As the school choice and education reform movements gain speed across the nation, Nevada is stuck in neutral.

Each county has one monopoly school district, anchored by the behemoth Clark County system, which has the country's fifth-largest enrollment. States such as California, Florida and Arizona launch charter schools by the dozen every year, but Nevada opened none this year. We have just 27 charter schools, the 10th-fewest in the nation.

Nevada has no private-school vouchers and no open enrollment policies. Its student achievement levels have been hurt by the scourge of social promotion. Teachers are locked into a compensation structure better suited to the Industrial Revolution than a white-collar profession.

Funding levels are not the dominant cause of our education woes. It is beyond ridiculous to suggest that education would be fixed if Nevada spent as much money as Massachusetts, Vermont or Alaska while leaving intact the same policies and personnel that have overseen our underachievement.

This month's Review-Journal series "Education at a Crossroads" highlighted some of these issues as part of a broad examination of how recession-driven budget cuts might affect Nevada schools.
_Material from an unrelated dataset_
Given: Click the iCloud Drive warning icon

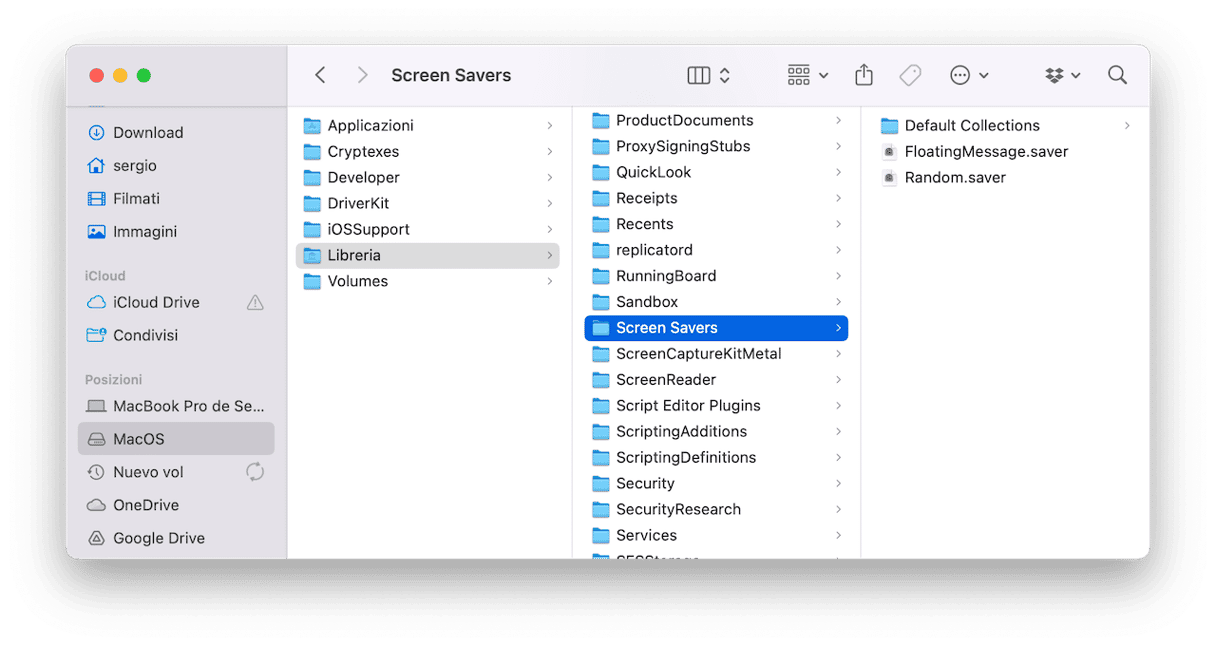Looking at the screenshot, I should pos(255,302).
That crossroads has provided two very clear choices for Nevada lawmakers and taxpayers: Spending more money on the status quo or enacting fundamental reforms, many of which carry little to no additional cost.
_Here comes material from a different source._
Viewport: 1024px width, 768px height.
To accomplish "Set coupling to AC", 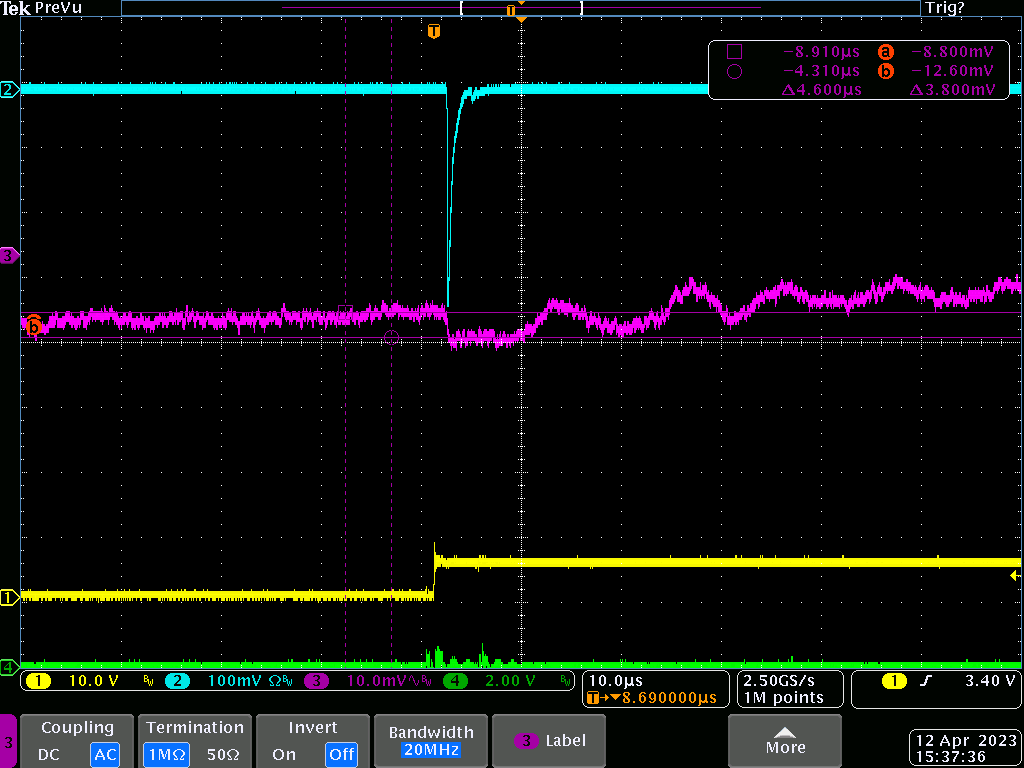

First, our schools need competition and accountability.

Competition leads to efficiency and innovation. It turns families into education consumers and transfers power from the state to the parents. If parents have the ability to choose where their children attend school, they're far more likely to be involved and interested in kids' academic progress.

Republican Gov. Brian Sandoval has proposed a constitutional amendment to institute means-tested vouchers, so the poorest Nevadans -- those most likely to be stuck with a lousy school -- could send their children to a private school. He also wants to compel school districts to develop open enrollment policies so families don't have to pack up and move into a different attendance zone to switch their kids' schools.

Gov. Sandoval also wants to assign a letter grade to each school in the state and end social promotion by requiring students to pass a reading test to advance to the fourth grade. It's a disgrace that so many schools, having already failed students, guarantee future failure by throwing them into classrooms they're not prepared for.

The state also needs a stronger charter school law, one that eases teacher licensure requirements by allowing schools to hire teachers from college campuses and allows charter schools to take over the buildings of failing public schools.

Nevada schools also must abandon teacher salary scales that reward seniority and credentialism and begin paying for performance. Studies have shown the billions of dollars in pay raises states award each year to instructors who stick around another year or obtain a master's degree in education -- not a subject related to the subjects they teach -- have been among the most inefficient spending in U.S. education.

Those who assert that Nevada needs more tax money for education can make that argument -- after we reform our schools.